Il mestiere di scrivere” non è solo una frase a cui web-writer e copywriter sono molto legati. E’ anche – e proprio gli scrittori della rete lo sapranno bene 🙂 – il titolo del libro di Luisa Carrada, una dei principali punti di riferimento sul web, in particolar modo con il suo blog, per chi lavora ogni giorno con le parole.

Ed è proprio Luisa Carrada la graditissima ospite dello spazio del gt Magazine dedicato al mondo della scrittura in rete. A voi l’intervista, che ho realizzato anche grazie all’aiuto prezioso (e all’entusiasmo) di Beatrice Niciarelli

Il mestiere di scrivere

Il 2003 è l’anno in cui ha aperto il blog. Sono passati nove anni. Quali sono stati i cambiamenti che hanno riguardato la scrittura aziendale?

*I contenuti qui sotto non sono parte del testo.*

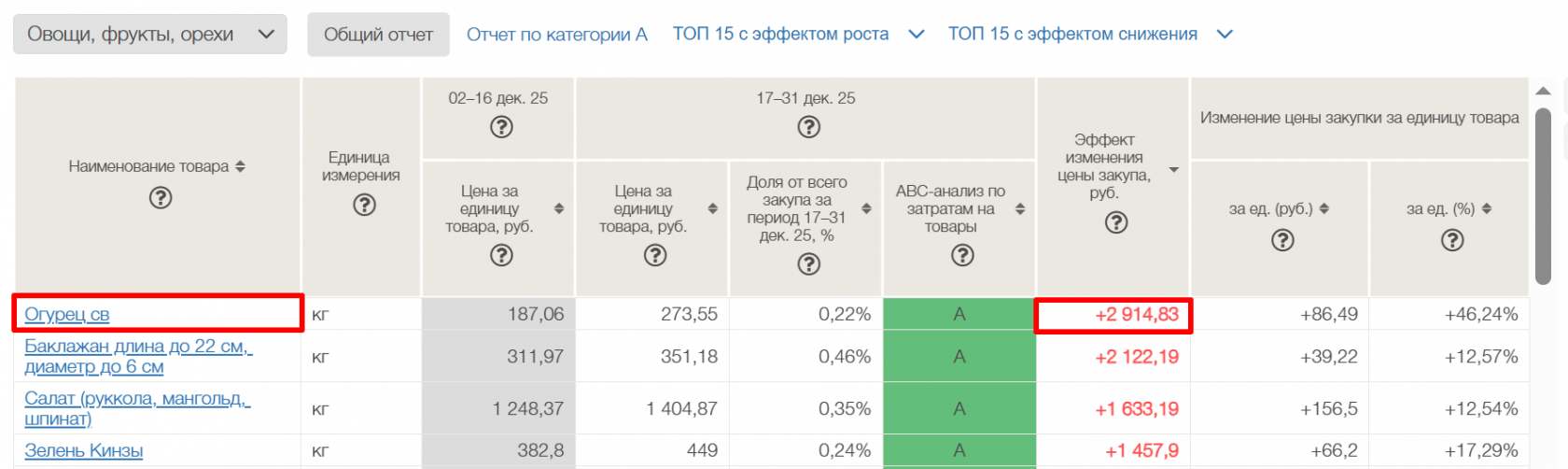Open help icon for 17–31 дек. 25 period
Screen dimensions: 1568x469
click(x=808, y=127)
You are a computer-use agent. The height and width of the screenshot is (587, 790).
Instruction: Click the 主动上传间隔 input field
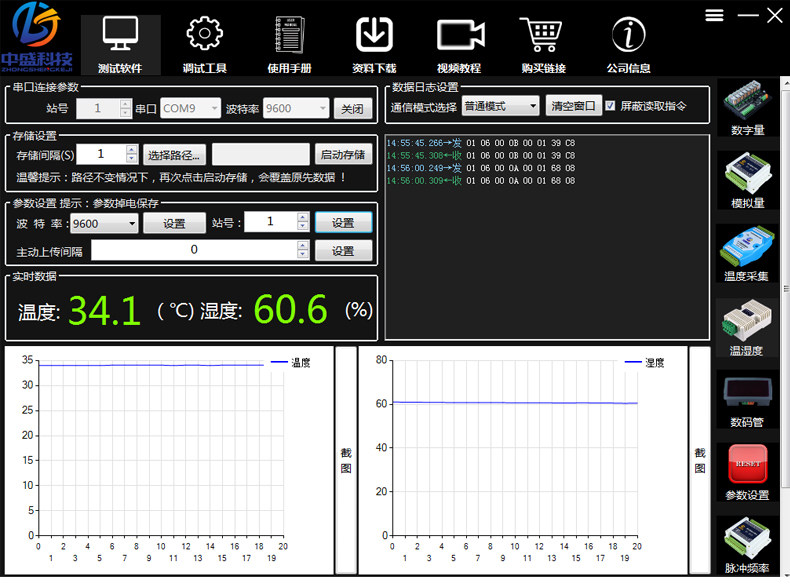click(x=194, y=250)
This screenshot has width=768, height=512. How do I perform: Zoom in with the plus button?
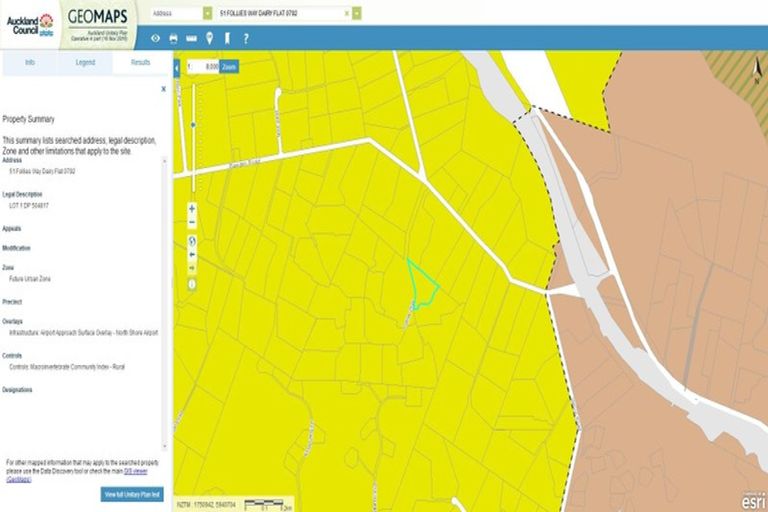[x=192, y=209]
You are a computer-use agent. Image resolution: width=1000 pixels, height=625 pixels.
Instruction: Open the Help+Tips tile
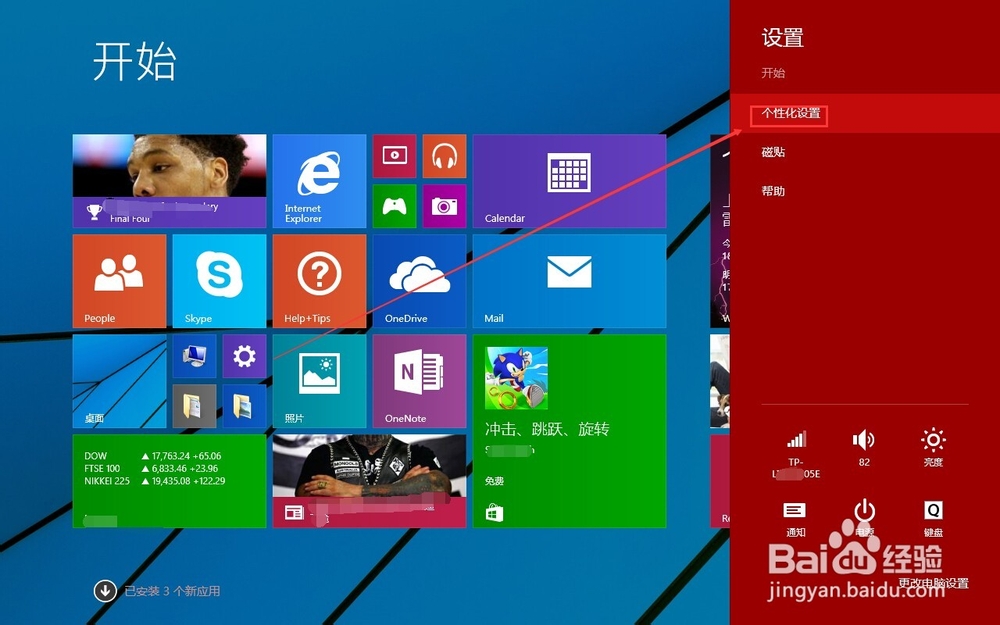(319, 280)
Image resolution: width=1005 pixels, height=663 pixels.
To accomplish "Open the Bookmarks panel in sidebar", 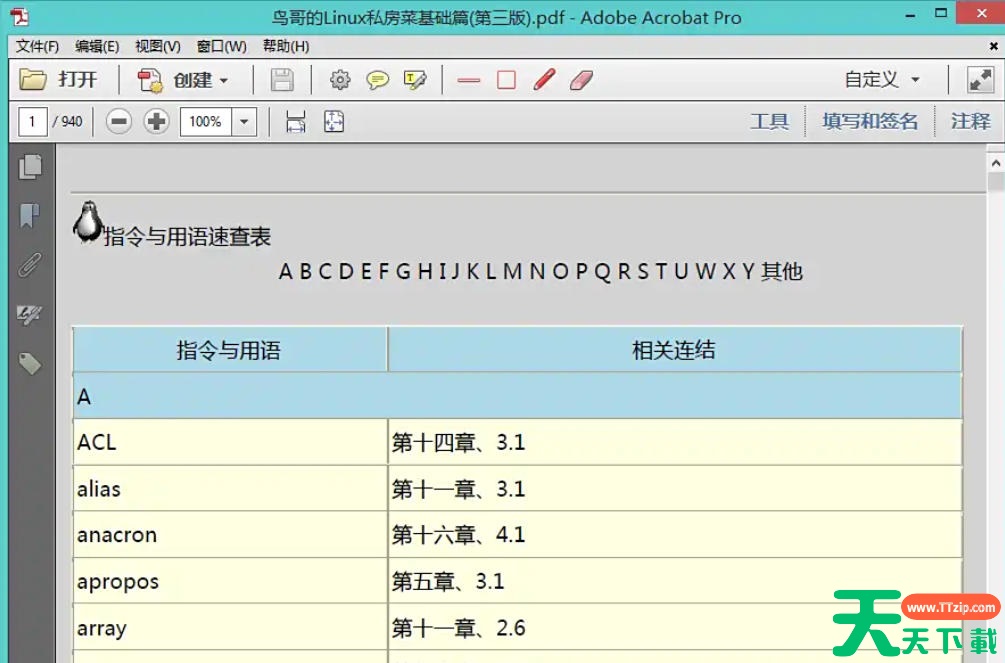I will point(30,215).
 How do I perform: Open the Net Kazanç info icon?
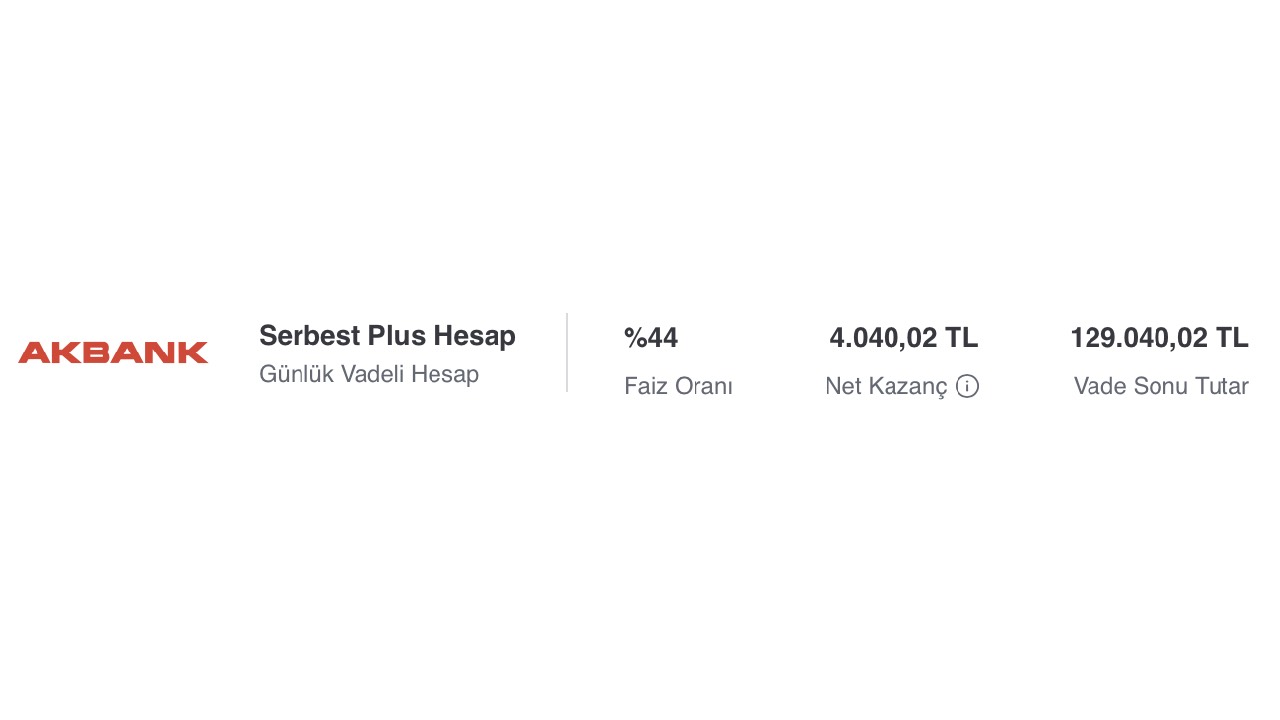coord(967,386)
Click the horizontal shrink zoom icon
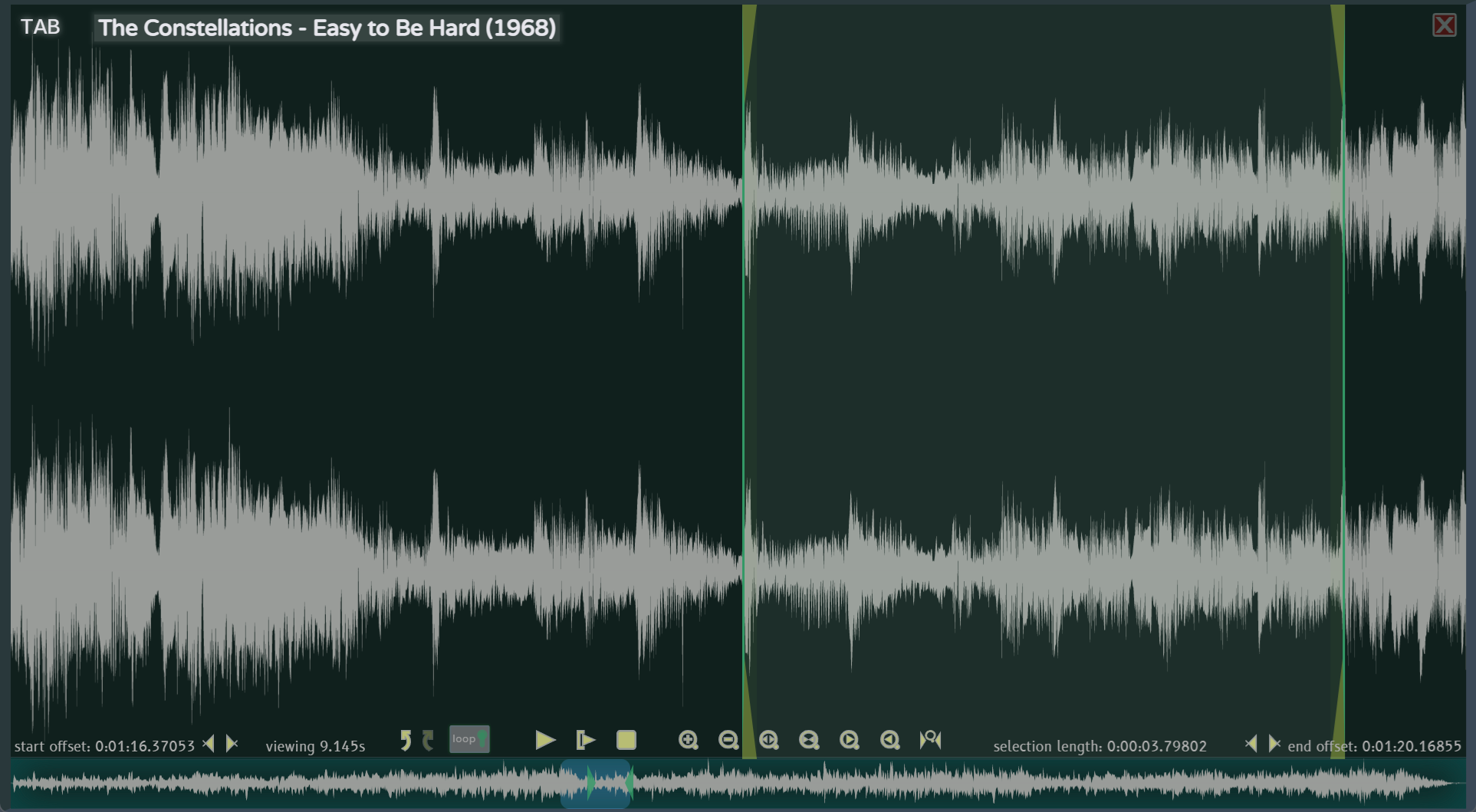Screen dimensions: 1476x812 coord(809,740)
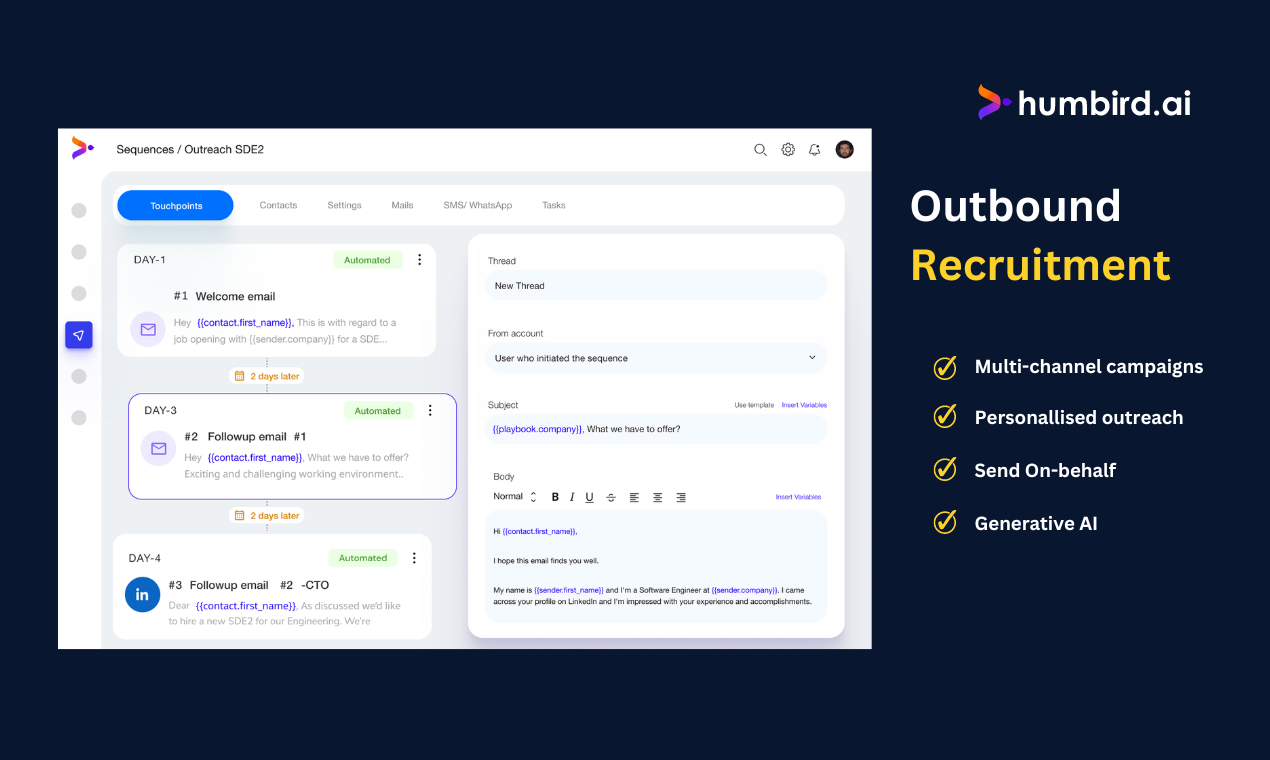This screenshot has height=760, width=1270.
Task: Click the Insert Variables link above the subject
Action: click(806, 404)
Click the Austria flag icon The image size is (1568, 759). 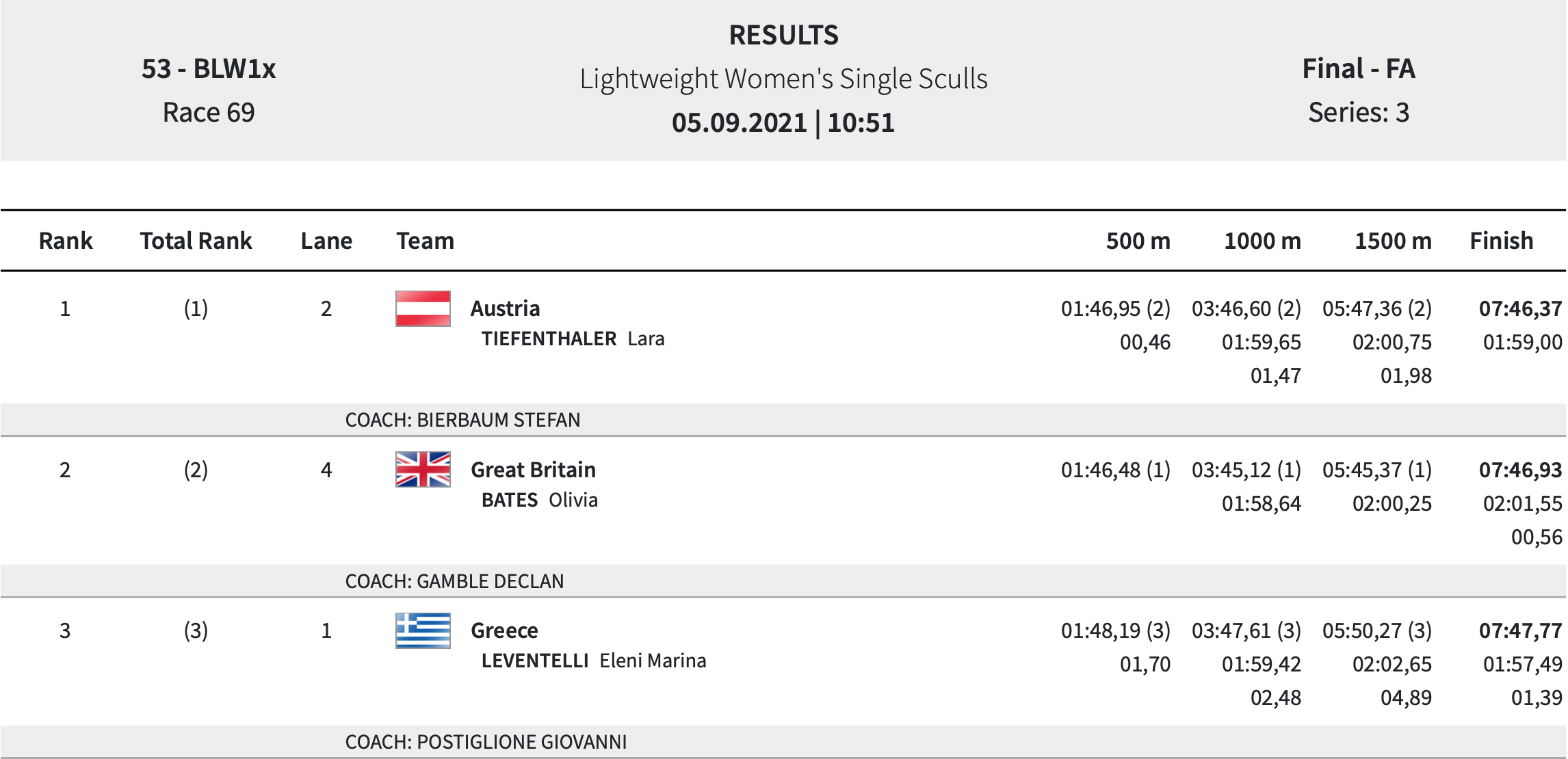[x=423, y=308]
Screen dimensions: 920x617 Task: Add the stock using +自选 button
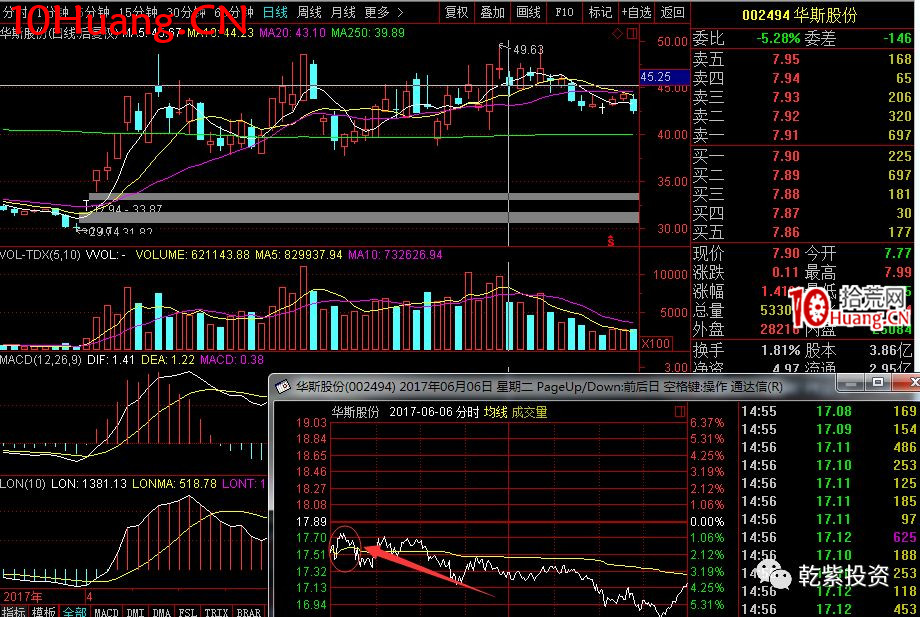tap(636, 12)
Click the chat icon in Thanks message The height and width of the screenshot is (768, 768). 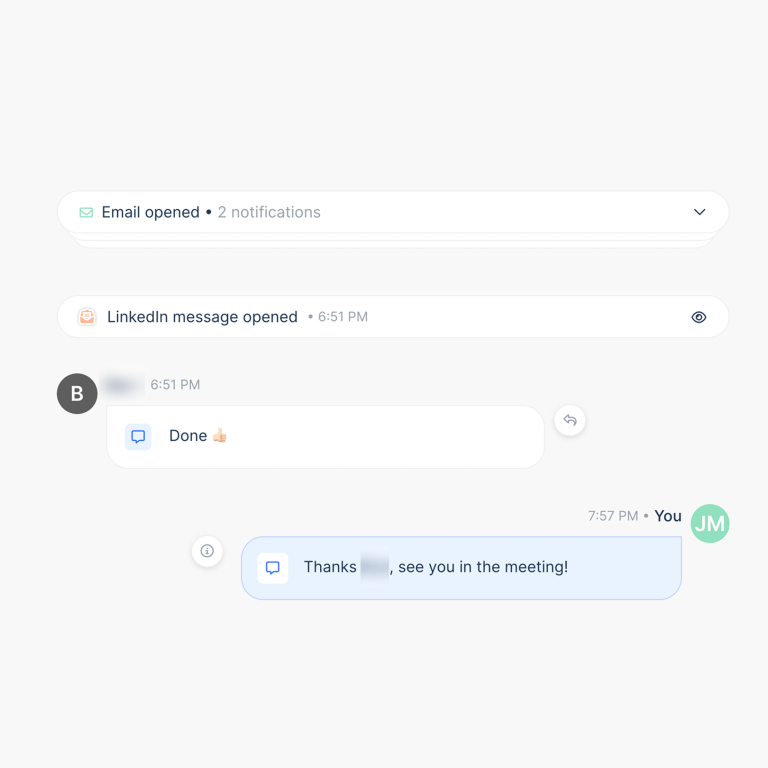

Sembra un secolo. I blogger ci sono ancora, ma siamo tanti di meno e usiamo il nostro spazio in modo diverso. Probabilmente meglio perché lo dedichiamo più alle opinioni e agli approfondimenti che alle segnalazioni.
Per le aziende è cambiato assai di più. I blog, alla lunga, si sono rivelati importanti soprattutto per le piccole aziende, dove mercati e prodotti di nicchia si giovano di più della possibilità di raccontare i prodotti, chi li fa, e tutto il mondo che ruota loro attorno attraverso la viva voce e il punto di vista di chi ci lavora ogni giorno. Quello che mi sembra cambiato per tutti è invece lo stile di scrittura. Per fortuna, lo “stile istituzionale”, impersonale e autoreferenziale, non lo vuole più nessuno. Anche in un sito internet e in un blog, l’influenza dei social media si fa sentire, nel senso di una maggiore vicinanza al lessico e ai ritmi della lingua parlata. Testi un po’ più brevi, più semplici, negli esiti migliori anche più brillanti.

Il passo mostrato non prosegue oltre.